(Stored records)
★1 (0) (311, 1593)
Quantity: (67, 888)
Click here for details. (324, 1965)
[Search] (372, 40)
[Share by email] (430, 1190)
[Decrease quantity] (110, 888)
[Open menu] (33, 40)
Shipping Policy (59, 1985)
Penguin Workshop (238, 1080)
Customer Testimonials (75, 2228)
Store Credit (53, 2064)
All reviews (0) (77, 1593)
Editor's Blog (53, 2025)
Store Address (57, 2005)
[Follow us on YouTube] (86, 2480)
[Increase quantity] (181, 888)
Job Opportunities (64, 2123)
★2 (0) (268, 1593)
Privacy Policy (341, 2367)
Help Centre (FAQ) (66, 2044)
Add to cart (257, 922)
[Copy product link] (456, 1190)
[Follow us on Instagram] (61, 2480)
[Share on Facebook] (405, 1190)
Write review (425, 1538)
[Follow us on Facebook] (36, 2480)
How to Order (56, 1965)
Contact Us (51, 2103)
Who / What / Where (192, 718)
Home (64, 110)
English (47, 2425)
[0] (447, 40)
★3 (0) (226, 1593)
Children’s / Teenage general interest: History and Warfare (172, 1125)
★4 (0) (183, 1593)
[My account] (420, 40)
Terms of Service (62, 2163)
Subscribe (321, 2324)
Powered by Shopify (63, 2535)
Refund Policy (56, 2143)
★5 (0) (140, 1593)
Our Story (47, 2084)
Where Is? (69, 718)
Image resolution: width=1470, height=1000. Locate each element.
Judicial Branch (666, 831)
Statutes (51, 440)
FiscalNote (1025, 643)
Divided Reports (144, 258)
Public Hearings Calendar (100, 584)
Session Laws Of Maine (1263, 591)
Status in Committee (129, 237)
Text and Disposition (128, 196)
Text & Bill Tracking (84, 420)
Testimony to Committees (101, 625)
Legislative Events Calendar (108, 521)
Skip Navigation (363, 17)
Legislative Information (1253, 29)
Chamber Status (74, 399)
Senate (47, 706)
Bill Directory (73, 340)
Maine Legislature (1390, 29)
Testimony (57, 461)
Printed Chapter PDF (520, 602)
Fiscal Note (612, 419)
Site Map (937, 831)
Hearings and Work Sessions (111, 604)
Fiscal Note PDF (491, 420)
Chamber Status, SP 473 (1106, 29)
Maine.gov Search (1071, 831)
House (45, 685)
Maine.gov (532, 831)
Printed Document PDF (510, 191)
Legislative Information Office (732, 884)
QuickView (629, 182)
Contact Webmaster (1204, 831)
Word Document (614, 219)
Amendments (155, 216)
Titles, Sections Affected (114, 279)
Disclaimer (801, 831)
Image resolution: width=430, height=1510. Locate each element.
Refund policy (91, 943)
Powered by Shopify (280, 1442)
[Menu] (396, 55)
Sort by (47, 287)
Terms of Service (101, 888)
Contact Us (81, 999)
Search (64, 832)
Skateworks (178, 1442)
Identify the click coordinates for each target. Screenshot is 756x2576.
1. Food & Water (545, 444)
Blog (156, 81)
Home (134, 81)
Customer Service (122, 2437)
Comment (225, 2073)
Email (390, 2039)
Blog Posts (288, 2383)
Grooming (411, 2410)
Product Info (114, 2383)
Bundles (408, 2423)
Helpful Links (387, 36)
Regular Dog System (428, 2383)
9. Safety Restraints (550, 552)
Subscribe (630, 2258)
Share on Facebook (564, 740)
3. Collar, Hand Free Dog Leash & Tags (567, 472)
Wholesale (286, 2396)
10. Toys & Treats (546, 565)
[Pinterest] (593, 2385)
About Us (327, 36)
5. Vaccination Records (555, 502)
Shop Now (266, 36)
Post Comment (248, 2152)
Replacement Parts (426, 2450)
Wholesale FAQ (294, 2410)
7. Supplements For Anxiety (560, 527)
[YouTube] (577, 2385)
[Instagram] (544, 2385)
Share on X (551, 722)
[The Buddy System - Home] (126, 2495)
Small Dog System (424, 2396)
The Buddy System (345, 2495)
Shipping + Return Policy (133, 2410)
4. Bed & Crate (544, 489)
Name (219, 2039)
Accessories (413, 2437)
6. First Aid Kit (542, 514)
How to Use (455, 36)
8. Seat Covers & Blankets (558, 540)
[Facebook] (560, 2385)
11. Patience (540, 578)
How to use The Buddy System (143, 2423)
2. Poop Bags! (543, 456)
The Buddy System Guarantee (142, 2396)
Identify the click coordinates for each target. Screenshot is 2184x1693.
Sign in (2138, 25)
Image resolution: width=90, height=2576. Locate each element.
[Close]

#### Task
The result should be every line that contains "Information", copied from the entries.

#### Result
Legislative Information (1253, 29)
Legislative Information Office (732, 884)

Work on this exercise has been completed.